Given exercise:
Report how many lines below contain the string "what", matching case exactly, and give only the number.
_ _ _ _ _ _ _
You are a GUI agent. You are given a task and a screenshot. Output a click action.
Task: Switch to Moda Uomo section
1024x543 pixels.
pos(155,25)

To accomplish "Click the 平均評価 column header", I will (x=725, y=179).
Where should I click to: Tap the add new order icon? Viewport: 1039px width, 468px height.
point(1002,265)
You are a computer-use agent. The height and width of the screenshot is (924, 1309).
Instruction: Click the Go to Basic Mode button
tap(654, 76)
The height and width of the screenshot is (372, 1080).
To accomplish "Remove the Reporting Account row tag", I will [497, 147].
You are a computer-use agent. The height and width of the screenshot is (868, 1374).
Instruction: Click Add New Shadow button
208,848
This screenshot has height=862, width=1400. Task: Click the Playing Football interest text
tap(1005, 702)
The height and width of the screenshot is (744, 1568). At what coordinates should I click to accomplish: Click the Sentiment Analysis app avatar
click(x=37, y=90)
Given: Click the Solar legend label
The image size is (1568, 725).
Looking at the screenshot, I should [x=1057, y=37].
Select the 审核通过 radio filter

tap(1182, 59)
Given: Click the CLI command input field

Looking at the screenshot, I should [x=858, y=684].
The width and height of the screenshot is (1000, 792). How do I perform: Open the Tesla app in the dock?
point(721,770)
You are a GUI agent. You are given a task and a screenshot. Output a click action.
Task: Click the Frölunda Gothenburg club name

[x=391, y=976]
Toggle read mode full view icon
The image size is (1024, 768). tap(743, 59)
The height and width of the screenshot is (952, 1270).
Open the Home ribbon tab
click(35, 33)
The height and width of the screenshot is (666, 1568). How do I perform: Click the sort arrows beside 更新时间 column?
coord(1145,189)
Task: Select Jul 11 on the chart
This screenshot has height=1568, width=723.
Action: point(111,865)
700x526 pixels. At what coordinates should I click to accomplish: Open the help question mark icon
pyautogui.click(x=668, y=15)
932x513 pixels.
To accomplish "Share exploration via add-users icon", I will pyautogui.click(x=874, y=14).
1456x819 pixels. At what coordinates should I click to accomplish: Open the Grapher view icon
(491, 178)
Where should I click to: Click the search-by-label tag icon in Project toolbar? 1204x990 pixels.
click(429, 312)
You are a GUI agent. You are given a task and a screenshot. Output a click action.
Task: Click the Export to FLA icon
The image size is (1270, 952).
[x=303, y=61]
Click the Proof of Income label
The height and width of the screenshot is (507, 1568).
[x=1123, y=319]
_ _ _ _ _ _ _
Full response:
3